En l’espèce, les consorts [H] sollicitent la condamnation de la SCP [E] -[L] à les garantir de toute condamnation qui serait prononcée à leur encontre.
Toutefois, leur demande n’est pas fondée sur l’exécution ou l’inexécution dommageable à leur égard mais sur l’exécution fautive du mandat qu’ils ont donné au commissaire de justice.

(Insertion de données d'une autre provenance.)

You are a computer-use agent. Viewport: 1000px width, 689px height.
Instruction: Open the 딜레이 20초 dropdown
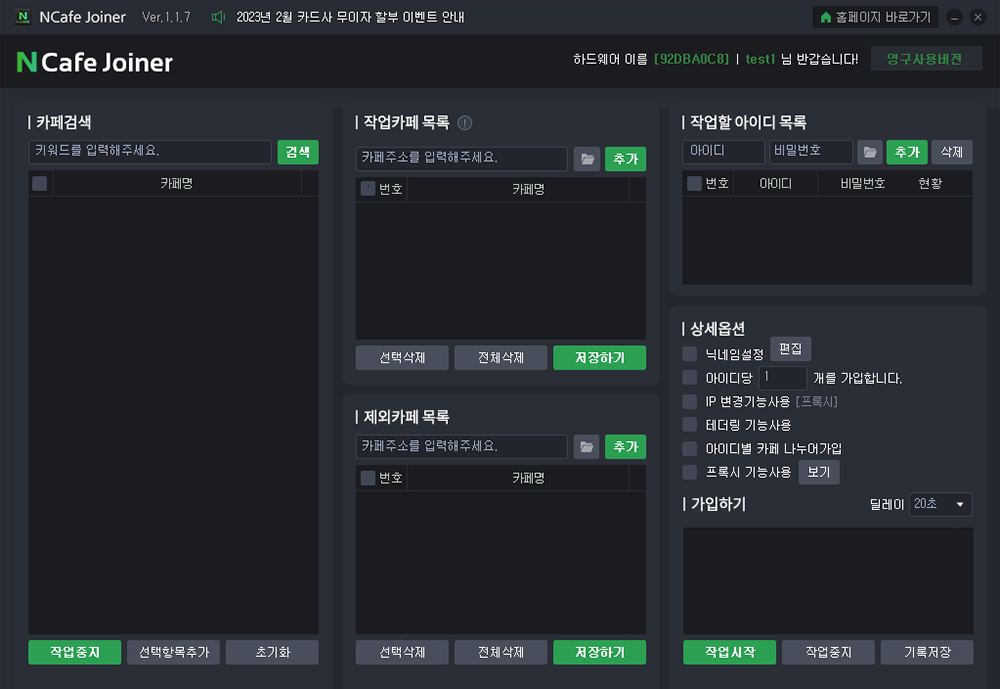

Leurs demandes formées à l’encontre de la SCP [E] -[L] échappent donc à la compétence de la juge de l’exécution et il convient de se déclarer incompétent sur cette demande, étant souligné que Madame [J] [V] a été déboutée de sa demande tendant à voir reconnaître le caractère non avenu du jugement du 13 octobre 2023.
Sur les autres demandes
Sur les dépens
Aux termes de l’article 696 du code de procédure civile, la partie perdante est condamnée aux dépens, à moins que le juge, par décision motivée, n’en mette la totalité ou une fraction à la charge d’une autre partie.
En l’espèce, Madame [J] [V], succombant, sera condamnée aux dépens avec distraction au profit de la SELARL CABINET GARRY & ASSOCIES.

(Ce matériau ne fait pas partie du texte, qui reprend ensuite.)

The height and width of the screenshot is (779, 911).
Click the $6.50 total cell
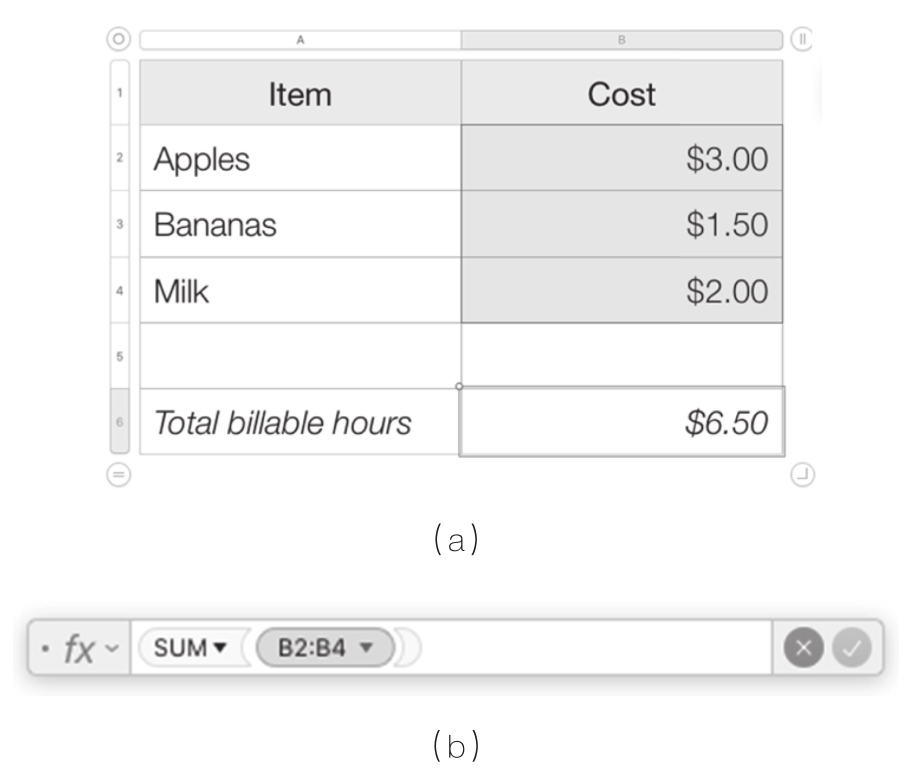click(x=621, y=423)
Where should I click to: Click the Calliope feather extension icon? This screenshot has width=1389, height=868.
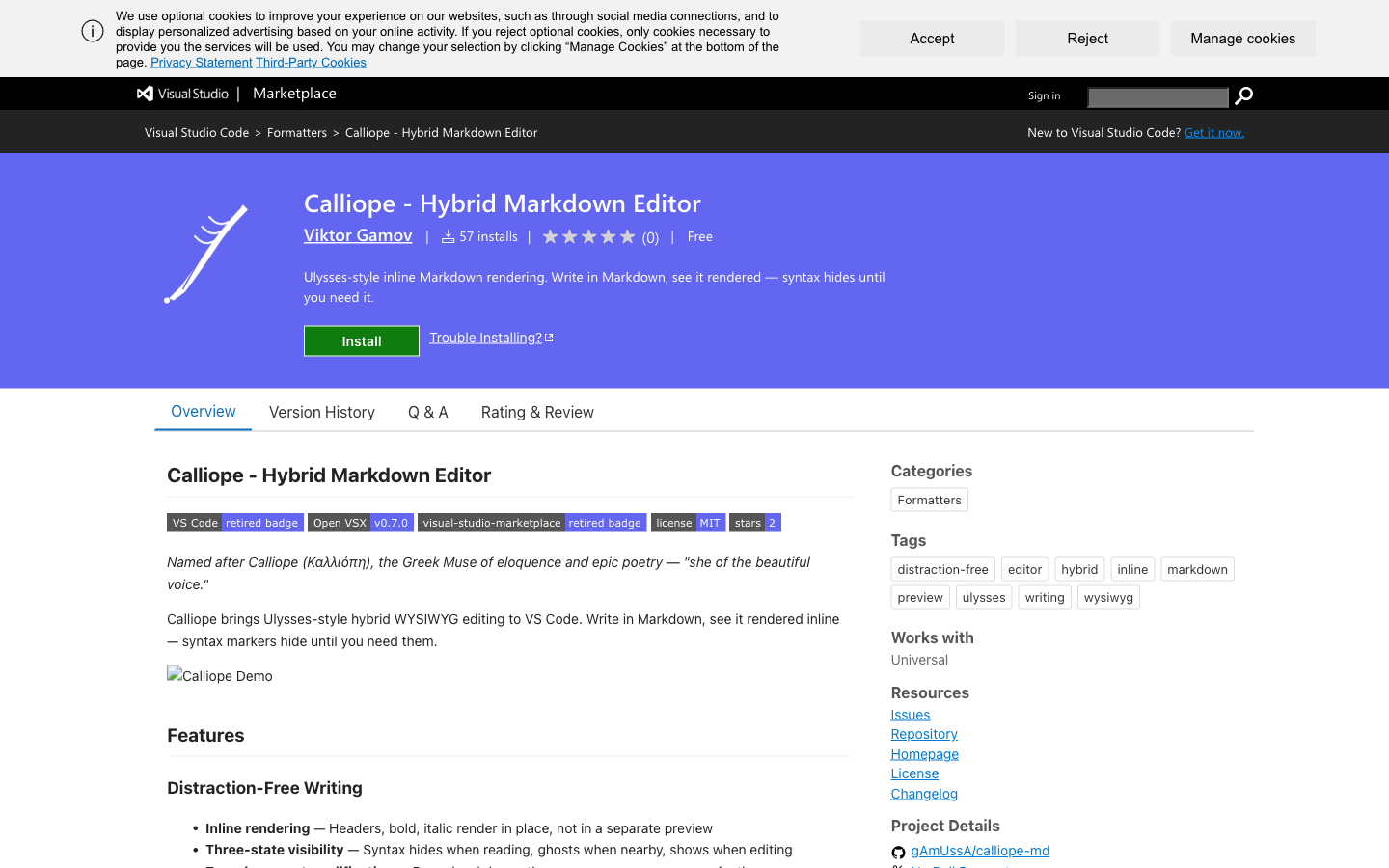pyautogui.click(x=206, y=255)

Sur les frais irrépétibles
Aux termes de l’article 700 du code de procédure civile, le juge condamne la partie tenue aux dépens ou, à défaut, la partie perdante, à payer à l’autre partie la somme qu’il détermine, au titre des frais exposés et non compris dans les dépens. Le juge tient compte de l’équité ou de la situation économique de la partie condamnée et peut, même d’office, pour des raisons tirées des mêmes considérations, dire qu’il n’y a pas lieu à cette condamnation.
Madame [J] [V] sera condamnée à payer à la SCP [E] – [L] et à Monsieur [P] [H], Madame [F] [R] épouse [H], Madame [S] [H] épouse [X] et Madame [K] [H] épouse [Y], pris ensemble, la somme de 1.000 € chacun au titre de l’article 700 du code de procédure civile.

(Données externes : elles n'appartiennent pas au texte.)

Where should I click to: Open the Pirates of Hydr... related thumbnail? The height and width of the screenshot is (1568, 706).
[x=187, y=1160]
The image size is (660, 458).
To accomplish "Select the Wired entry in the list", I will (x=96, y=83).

La demande de Madame [J] [V] présentée sur ce fondement sera rejetée.
Sur l’exécution provisoire
Il sera rappelé que la présente décision est exécutoire de droit à titre provisoire en application de l’article R. 121-21 du code des procédures civiles d’exécution.
PAR CES MOTIFS
Le juge de l’exécution, statuant publiquement, par jugement contradictoire en premier ressort et par mise à disposition au greffe,
ORDONNE la jonction des procédures N°RG 24/3682, N°RG 24/3683 et N° RG 24/7266 sous le seul et même N° RG 24/3682,
DEBOUTE Madame [J] [V] de l’ensemble de ses demandes,
SE DECLARE incompétent pour statuer sur la responsabilité de la SCP [E] -[L],
DEBOUTE Monsieur [P] [H], Madame [F] [R] épouse [H], Madame [S] [H] épouse [X] et Madame [K] [H] épouse [Y] de leur demande tendant à être relevés et garantis par la SCP [E] – [L],
CONDAMNE Madame [J] [V] à payer à la SCP [E] – [L] et à Monsieur [P] [H], Madame [F] [R] épouse [H], Madame [S] [H] épouse [X] et Madame [K] [H] épouse [Y], pris ensemble, la somme de 1.000 € chacun au titre de l’article 700 du code de procédure civile,
DEBOUTE les parties de leurs demandes plus amples ou contraires,
CONDAMNE Madame [J] [V] aux entiers dépens de l’instance, avec distraction au profit de la SELARL CABINET GARRY & ASSOCIES,
RAPPELLE que le présent jugement est, de plein droit, exécutoire par provision.
AINSI JUGE ET PRONONCE PAR MISE A DISPOSITION AU GREFFE DU JUGE DE L’EXECUTION DU TRIBUNAL JUDICIAIRE DE TOULON, LE QUINZE JUILLET DEUX MILLE VINGT CINQ.